● What you have to do
Your answer should be the exact lines of the data below from the one containing "How do I perform: Click the Grabación" through the one containing "Given: Click the 1/5 page number indicator"; please include nothing else.

Data excerpts:
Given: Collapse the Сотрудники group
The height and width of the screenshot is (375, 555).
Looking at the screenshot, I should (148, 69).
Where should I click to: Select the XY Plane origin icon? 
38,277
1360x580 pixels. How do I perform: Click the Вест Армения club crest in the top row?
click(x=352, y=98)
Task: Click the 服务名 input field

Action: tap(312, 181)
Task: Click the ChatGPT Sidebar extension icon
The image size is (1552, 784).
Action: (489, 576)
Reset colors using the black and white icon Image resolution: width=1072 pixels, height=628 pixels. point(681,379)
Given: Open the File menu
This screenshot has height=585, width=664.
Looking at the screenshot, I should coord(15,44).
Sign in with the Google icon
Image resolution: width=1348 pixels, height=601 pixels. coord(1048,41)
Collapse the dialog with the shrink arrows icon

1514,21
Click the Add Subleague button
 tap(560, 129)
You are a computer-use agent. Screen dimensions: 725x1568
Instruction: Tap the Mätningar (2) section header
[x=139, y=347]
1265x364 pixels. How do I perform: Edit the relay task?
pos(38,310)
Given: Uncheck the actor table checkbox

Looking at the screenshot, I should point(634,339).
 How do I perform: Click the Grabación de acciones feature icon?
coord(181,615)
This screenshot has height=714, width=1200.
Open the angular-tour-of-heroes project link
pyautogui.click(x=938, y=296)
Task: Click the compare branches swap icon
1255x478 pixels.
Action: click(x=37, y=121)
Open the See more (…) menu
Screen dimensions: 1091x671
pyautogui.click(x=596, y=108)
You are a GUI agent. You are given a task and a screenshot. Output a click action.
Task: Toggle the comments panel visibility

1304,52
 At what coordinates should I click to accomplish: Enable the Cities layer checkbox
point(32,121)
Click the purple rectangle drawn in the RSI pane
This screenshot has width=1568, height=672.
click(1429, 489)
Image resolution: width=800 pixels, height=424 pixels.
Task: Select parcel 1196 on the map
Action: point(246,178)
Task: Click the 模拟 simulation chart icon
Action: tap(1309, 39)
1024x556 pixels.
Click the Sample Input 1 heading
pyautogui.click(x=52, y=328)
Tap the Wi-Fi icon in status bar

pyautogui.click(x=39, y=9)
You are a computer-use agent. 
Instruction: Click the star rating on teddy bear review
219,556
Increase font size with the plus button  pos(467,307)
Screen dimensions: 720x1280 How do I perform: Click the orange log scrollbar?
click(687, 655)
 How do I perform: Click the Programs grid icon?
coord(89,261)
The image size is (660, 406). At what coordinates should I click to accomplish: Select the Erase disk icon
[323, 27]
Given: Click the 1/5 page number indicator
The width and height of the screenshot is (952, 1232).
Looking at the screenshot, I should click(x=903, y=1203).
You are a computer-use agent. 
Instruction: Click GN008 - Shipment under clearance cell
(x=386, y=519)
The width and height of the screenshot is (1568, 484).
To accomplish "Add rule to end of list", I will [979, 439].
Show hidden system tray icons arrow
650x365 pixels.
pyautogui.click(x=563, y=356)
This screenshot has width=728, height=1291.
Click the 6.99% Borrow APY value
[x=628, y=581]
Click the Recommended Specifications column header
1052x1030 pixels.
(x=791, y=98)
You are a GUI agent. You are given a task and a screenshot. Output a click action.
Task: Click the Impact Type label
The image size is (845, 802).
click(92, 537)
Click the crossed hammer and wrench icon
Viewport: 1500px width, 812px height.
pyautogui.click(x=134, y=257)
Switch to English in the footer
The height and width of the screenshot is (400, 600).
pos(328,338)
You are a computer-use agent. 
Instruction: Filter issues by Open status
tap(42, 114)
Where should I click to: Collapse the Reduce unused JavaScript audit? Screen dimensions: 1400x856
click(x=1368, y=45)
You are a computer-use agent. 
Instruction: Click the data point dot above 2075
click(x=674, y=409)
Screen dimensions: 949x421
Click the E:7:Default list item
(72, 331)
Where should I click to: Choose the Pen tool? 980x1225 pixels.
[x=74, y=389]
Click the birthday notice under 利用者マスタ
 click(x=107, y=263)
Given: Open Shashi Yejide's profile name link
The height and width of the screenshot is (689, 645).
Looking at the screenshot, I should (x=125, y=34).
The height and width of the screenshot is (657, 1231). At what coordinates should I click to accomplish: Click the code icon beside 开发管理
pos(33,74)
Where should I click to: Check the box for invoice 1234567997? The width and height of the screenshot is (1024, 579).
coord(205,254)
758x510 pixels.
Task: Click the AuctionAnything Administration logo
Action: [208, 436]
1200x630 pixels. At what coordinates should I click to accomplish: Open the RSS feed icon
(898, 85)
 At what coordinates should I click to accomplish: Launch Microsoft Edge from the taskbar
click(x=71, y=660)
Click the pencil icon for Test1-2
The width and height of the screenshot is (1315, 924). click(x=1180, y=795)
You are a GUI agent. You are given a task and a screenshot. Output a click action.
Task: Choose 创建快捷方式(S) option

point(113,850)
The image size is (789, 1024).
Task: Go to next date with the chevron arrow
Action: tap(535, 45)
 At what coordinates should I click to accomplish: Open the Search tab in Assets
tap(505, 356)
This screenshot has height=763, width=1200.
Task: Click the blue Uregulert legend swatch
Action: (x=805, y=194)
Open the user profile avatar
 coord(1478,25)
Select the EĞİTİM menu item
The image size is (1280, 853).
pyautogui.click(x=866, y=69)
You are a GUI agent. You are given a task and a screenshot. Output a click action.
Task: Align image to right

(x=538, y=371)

● Completed task
 How do I perform: Click the Grabación de acciones feature icon?
coord(181,615)
This screenshot has height=714, width=1200.
Open the angular-tour-of-heroes project link
pyautogui.click(x=938, y=296)
Task: Click the compare branches swap icon
1255x478 pixels.
Action: click(x=37, y=121)
Open the See more (…) menu
Screen dimensions: 1091x671
pyautogui.click(x=596, y=108)
You are a GUI agent. You are given a task and a screenshot. Output a click action.
Task: Toggle the comments panel visibility

1304,52
 At what coordinates should I click to accomplish: Enable the Cities layer checkbox
point(32,121)
Click the purple rectangle drawn in the RSI pane
This screenshot has width=1568, height=672.
click(1429, 489)
Image resolution: width=800 pixels, height=424 pixels.
Task: Select parcel 1196 on the map
Action: point(246,178)
Task: Click the 模拟 simulation chart icon
Action: tap(1309, 39)
1024x556 pixels.
Click the Sample Input 1 heading
pyautogui.click(x=52, y=328)
Tap the Wi-Fi icon in status bar

pyautogui.click(x=39, y=9)
You are a computer-use agent. 
Instruction: Click the star rating on teddy bear review
219,556
Increase font size with the plus button  pos(467,307)
Screen dimensions: 720x1280 How do I perform: Click the orange log scrollbar?
click(687, 655)
 How do I perform: Click the Programs grid icon?
coord(89,261)
The image size is (660, 406). At what coordinates should I click to accomplish: Select the Erase disk icon
[323, 27]
Given: Click the 1/5 page number indicator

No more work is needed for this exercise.